David Shearer, Special Representative of the UN Secretary-General and the Head of the UNMISS, said the UN mission will help the warring parties that signed the Sept. 12 agreement to build trust and confidence for the future of the country.

“On UN Day, I would like to reassure you that the United Nations is committed to building a durable peace, protecting civilians and building the economic future of South Sudan,” Shearer said on Wednesday evening during the celebrations to mark the UN Day in Juba.

Shearer alluded to the UN Secretary-General’s statement issued on Wednesday that said all the UN agencies working in South Sudan will never give up on protecting, providing much-needed humanitarian aid to people in an effort to achieve peace and development for all.

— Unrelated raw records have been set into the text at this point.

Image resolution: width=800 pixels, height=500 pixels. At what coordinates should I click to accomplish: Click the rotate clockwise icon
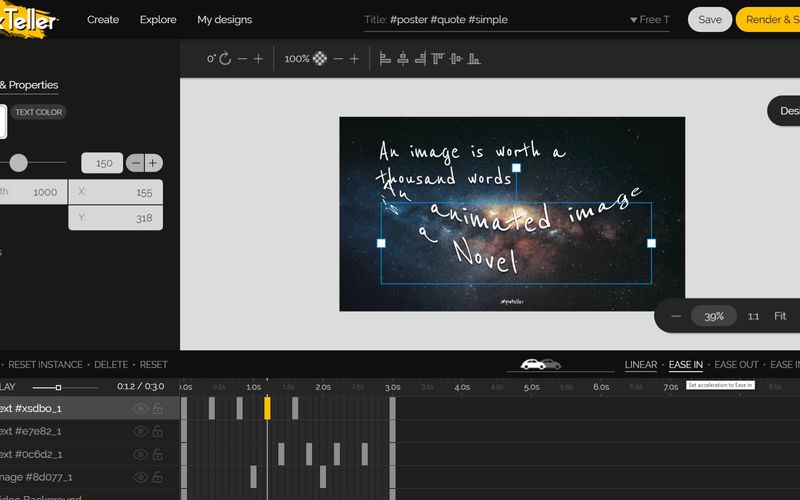(225, 59)
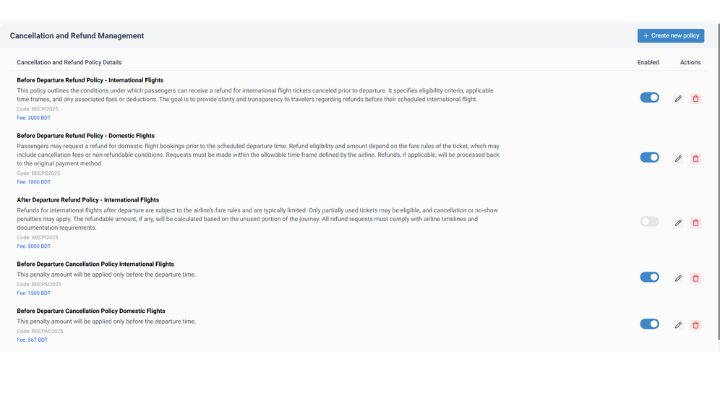Edit the Before Departure Refund International policy
Viewport: 720px width, 405px height.
tap(678, 98)
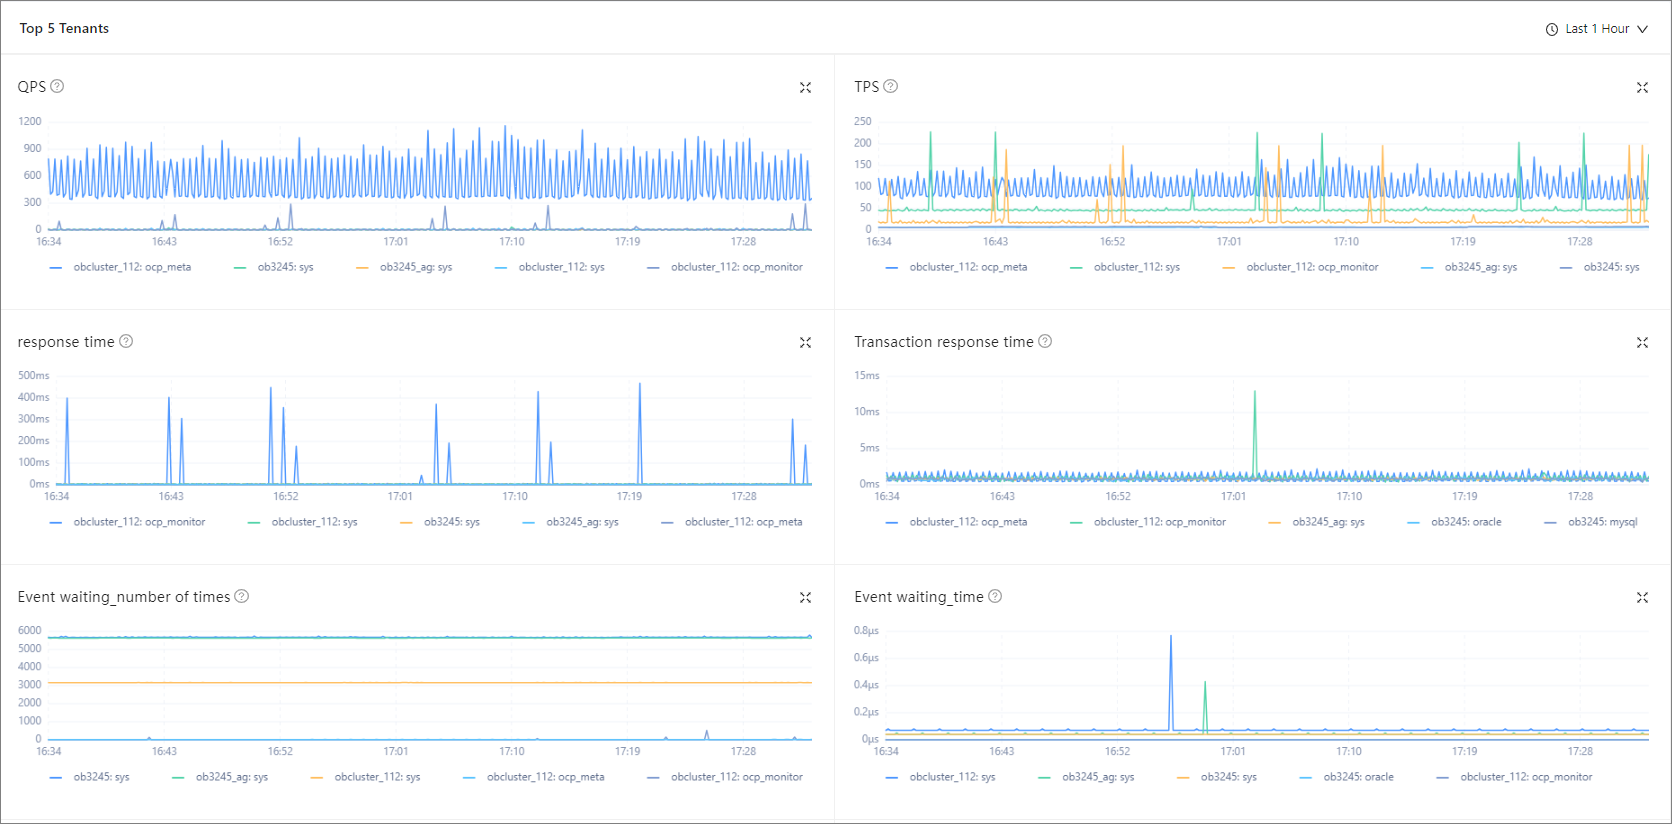Expand Event waiting_number of times chart
This screenshot has width=1672, height=824.
tap(805, 598)
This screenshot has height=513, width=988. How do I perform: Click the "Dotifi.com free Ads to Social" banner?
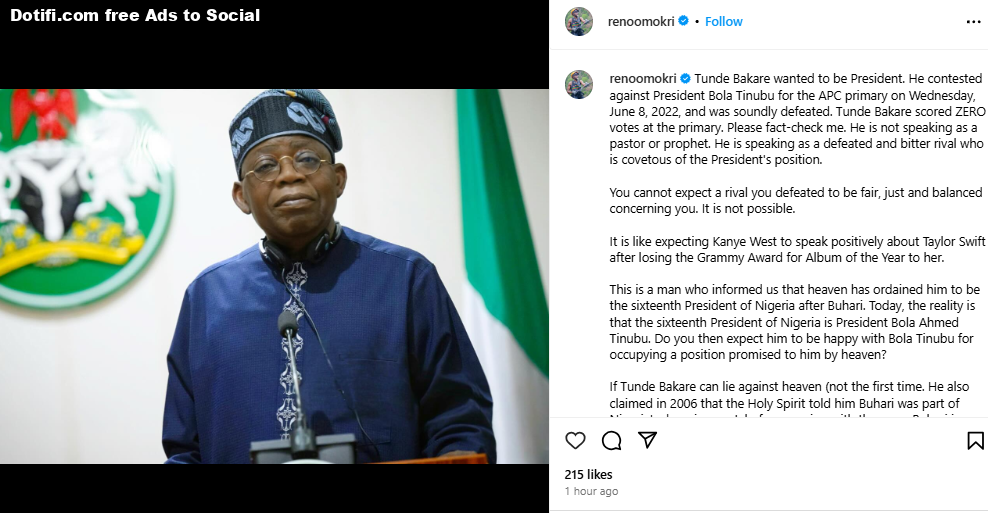[135, 15]
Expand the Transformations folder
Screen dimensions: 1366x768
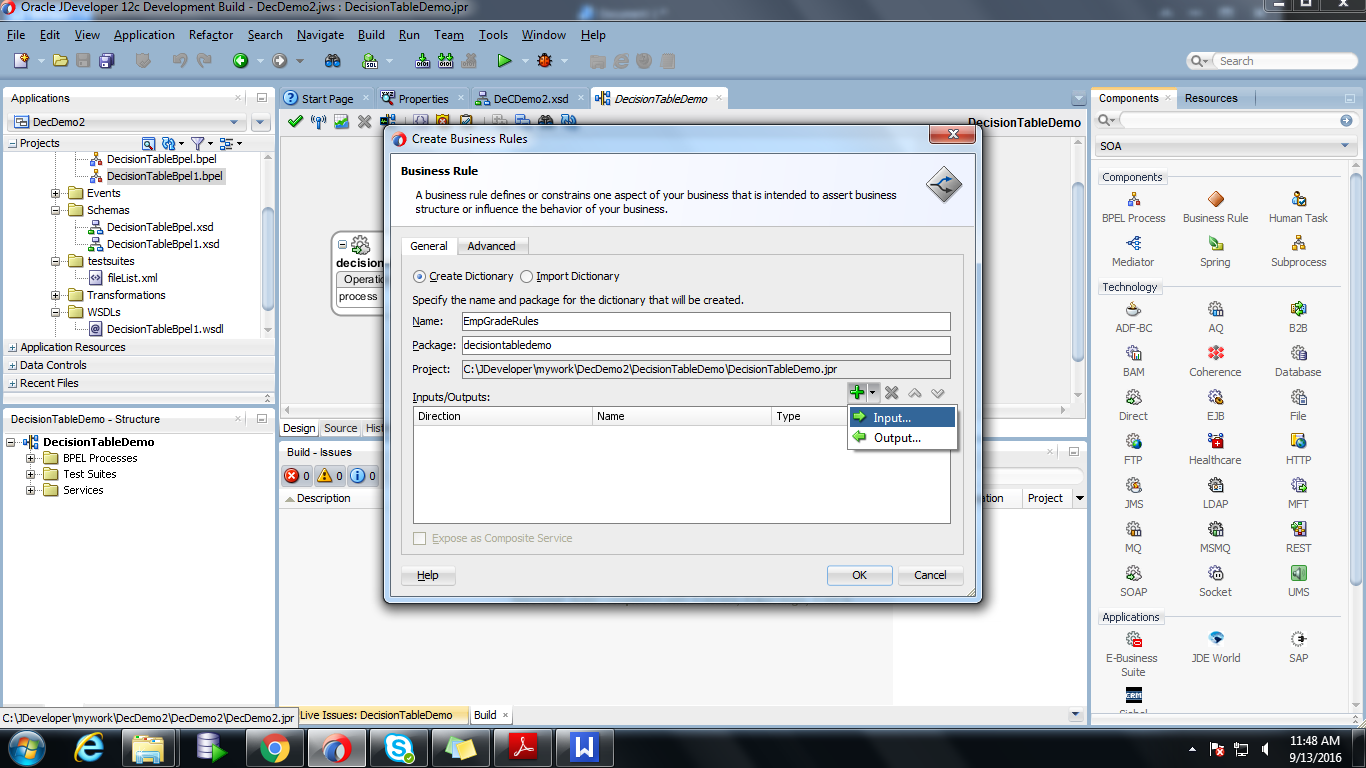(57, 295)
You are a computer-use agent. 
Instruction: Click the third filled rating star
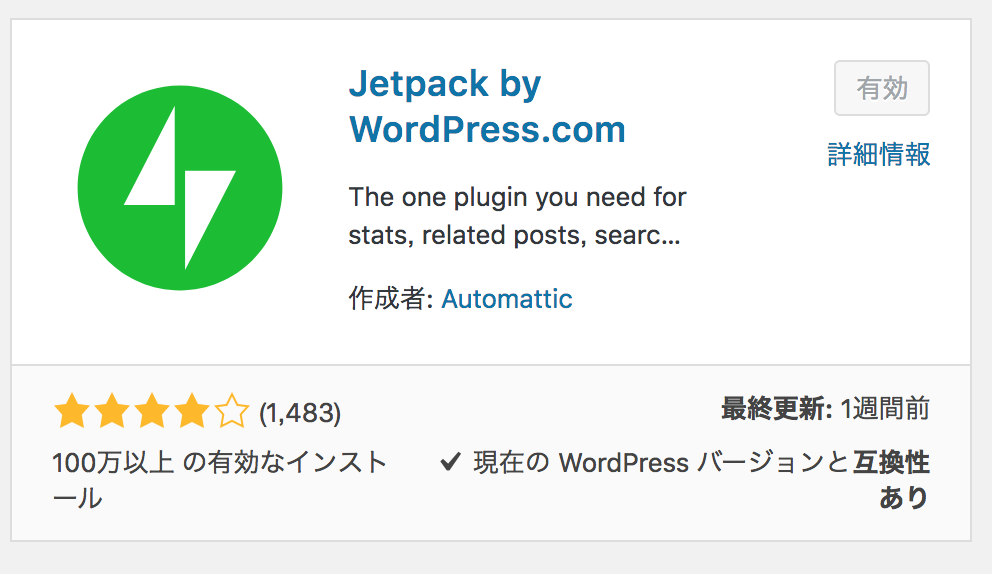[152, 411]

United Nations Day is marked each year on Oct. 24 to commemorate the day in 1945 when the Charter of the United Nations came into force.

South Sudan became the 193rd member of the UN after it gained independence in 2011 from Sudan through a referendum.

President Salva Kiir and Riek Machar, leader of the Sudan People’s Liberation Army-in-opposition (SPLA-IO), agreed to the final peace deal mediated by Sudanese President Omar al-Bashir under the auspices of the Intergovernmental Authority on Development (IGAD), an east African bloc.

South Sudan’s conflict has now entered its fifth year since it erupted in 2013 after forces loyal to Kiir and his former deputy Machar engaged in combat.

The 2015 peace agreement to end the violence was again violated in July 2016 when the rival factions resumed fighting in the capital Juba, forcing Machar to flee into exile.

Millions of South Sudanese civilians have sought refuge in neighboring countries as the conflict rages on despite attempts by international players to end it.